Many people use trusts. For holding investments, running a business and a number of other reasons. They’re simpler, more flexible and less regulated than companies. They offer asset protection, wealth succession outside of deceased-estate regulation, and greater anonymity, and they’re usually more tax effective.  Over the year, our team at Nexia Australia have been waiting for these high anticipated pronouncements from the ATO.

Anti-avoidance shadow over trusts

Since it was enacted in the 1970s, section 100A of the Income Tax Assessment Act 1936 has cast a shadow over trusts, but hasn’t spooked the taxpayer community as much as it perhaps should have.  The likely reason is that many regard section 100A as a bit “disco”, in that it targeted promoted tax schemes from the 1970s using trusts, which were the purview of only a relatively small number of wealthy people.

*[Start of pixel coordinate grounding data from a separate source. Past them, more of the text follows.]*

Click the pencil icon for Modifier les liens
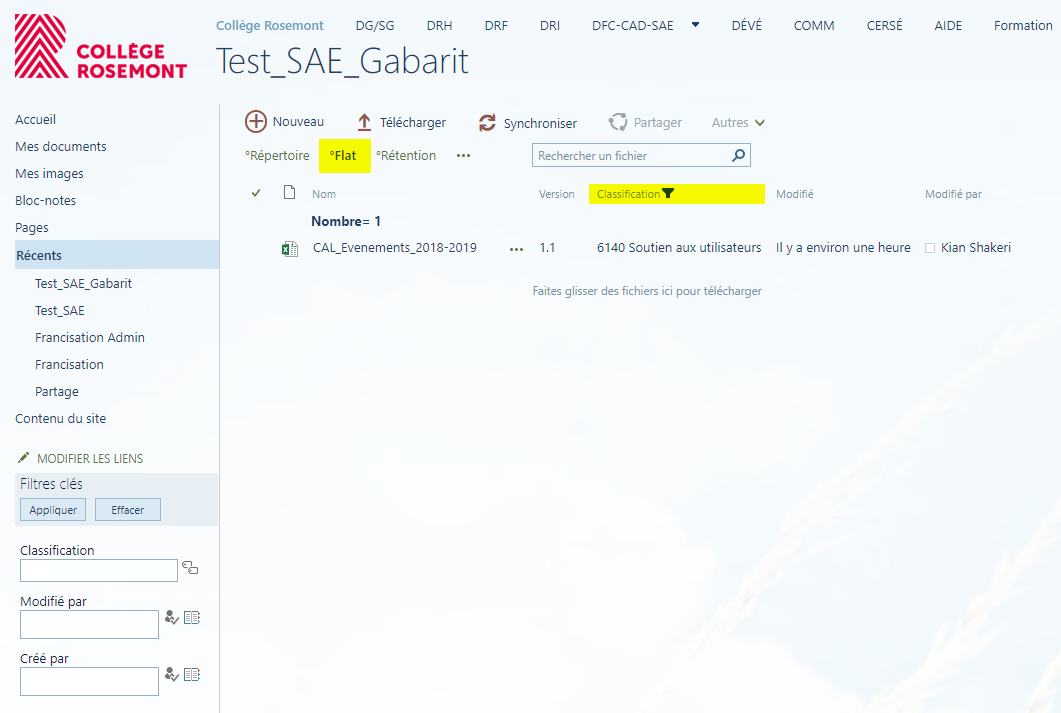The height and width of the screenshot is (713, 1061). coord(24,458)
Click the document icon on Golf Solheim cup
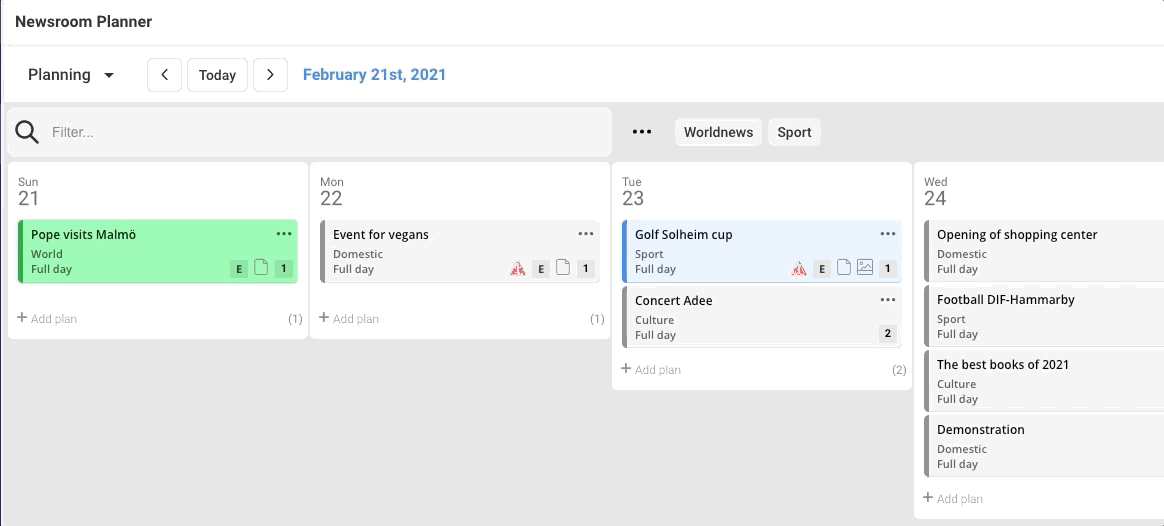Screen dimensions: 1164x526 (x=843, y=268)
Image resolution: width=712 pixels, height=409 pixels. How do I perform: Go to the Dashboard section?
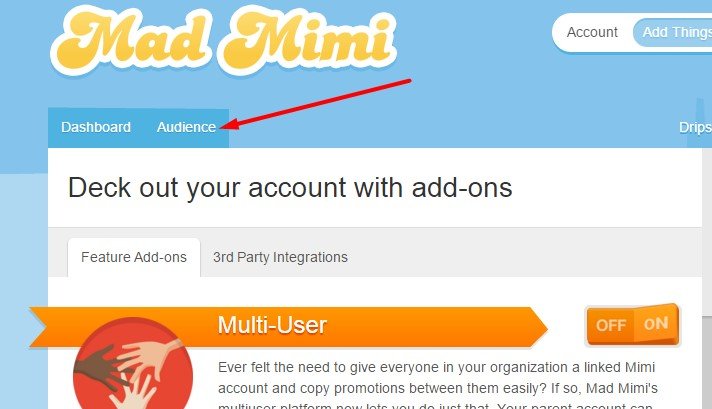96,127
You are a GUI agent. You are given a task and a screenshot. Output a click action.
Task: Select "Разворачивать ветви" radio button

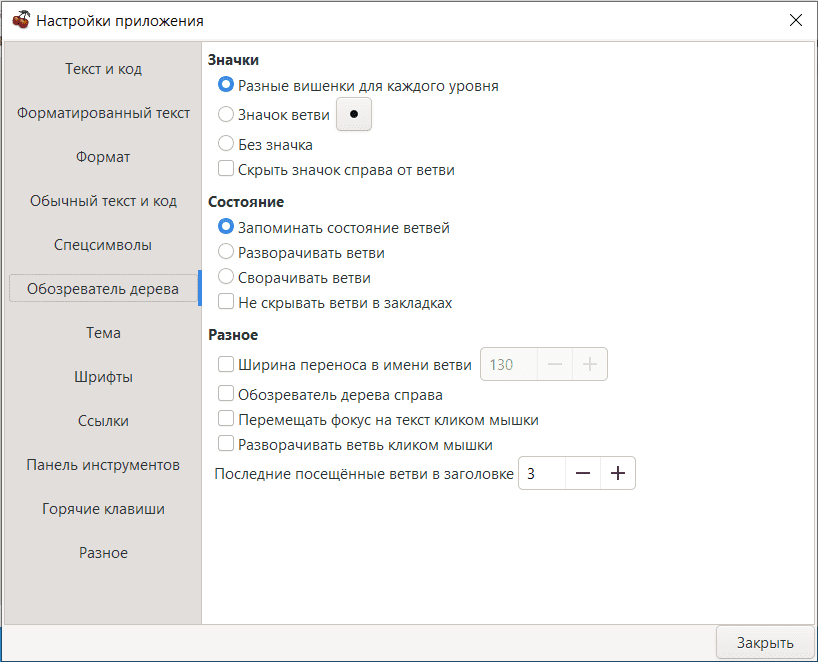click(226, 253)
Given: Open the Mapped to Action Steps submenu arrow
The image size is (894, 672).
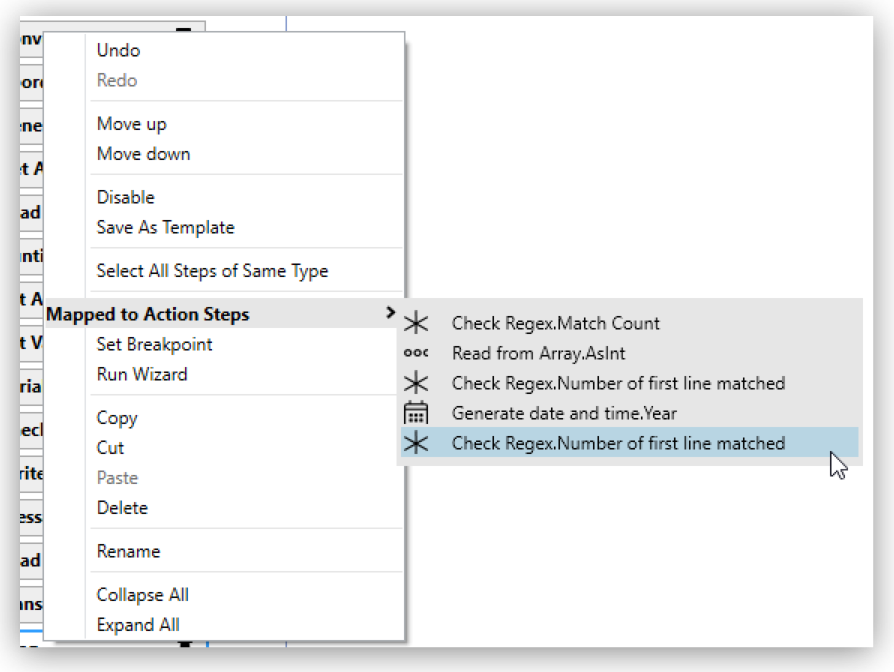Looking at the screenshot, I should [x=391, y=314].
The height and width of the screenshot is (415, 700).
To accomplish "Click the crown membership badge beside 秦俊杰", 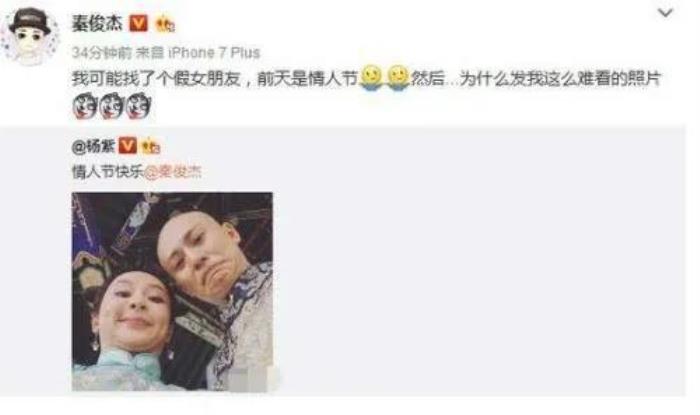I will (x=165, y=23).
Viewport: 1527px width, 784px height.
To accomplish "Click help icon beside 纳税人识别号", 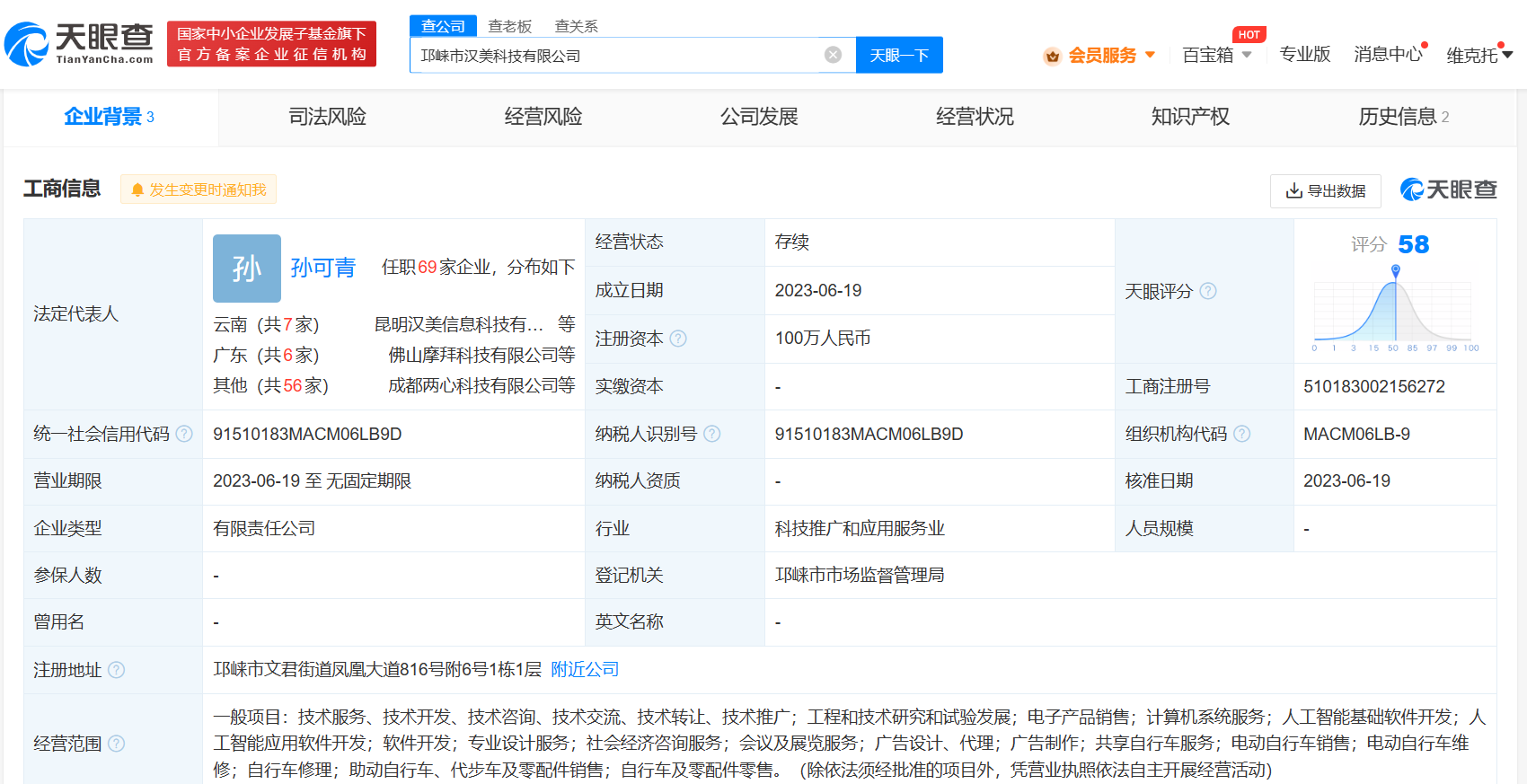I will [x=711, y=434].
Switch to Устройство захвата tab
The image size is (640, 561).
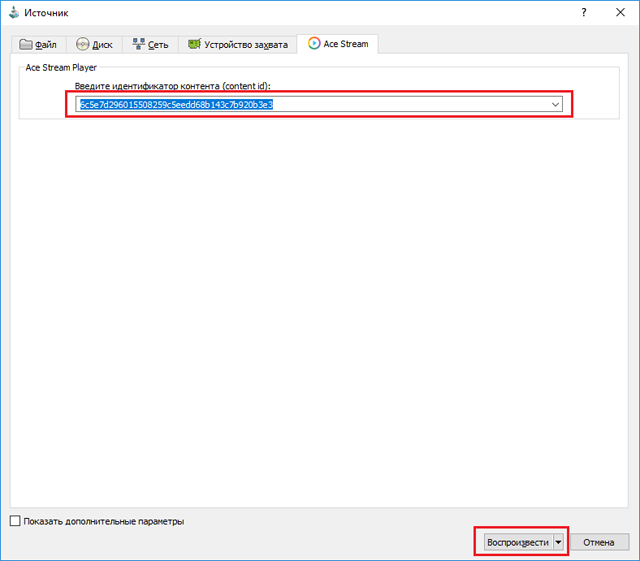tap(238, 44)
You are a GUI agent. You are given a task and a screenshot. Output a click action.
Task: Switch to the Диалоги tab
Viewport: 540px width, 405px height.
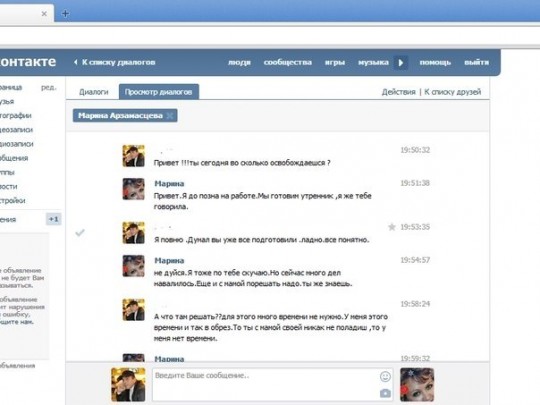(x=94, y=92)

However, with almost all of us nowadays having trusts in our tax affairs, we are all capable of offending section 100A.  It’s just that, because section 100A is aimed squarely at schemes of its era, it forces a 1970s square peg into a present-day round hole.  Also, until recently, case decisions on these anti-avoidance rules tended to involve promoted schemes from the 1970s that wouldn’t work today because of other anti-avoidance rules enacted since.  There are two section 100A cases presently before the courts that were not promoted schemes, but each reflect very different circumstances.  In one, section 100A was found not to apply, and in the other, it was held that section 100A did apply.  Both decisions are on appeal.

Trust behaviour targeted

There are a number of components to section 100A, and a wide berth of interpretation for what might or might not be caught in its web.  The crux of it is appointing trust income to a beneficiary under what is called a “reimbursement agreement”.  Don’t be fooled by the label – no “reimbursing” of any kind is required.  The kinds of scenarios possibly – but not necessarily – offending the provision can be succinctly summarises as follows:

You appoint trust income on paper to a beneficiary on a lower tax rate, but someone else gets the benefit of the underlying funds, and there is a purpose of achieving a tax saving.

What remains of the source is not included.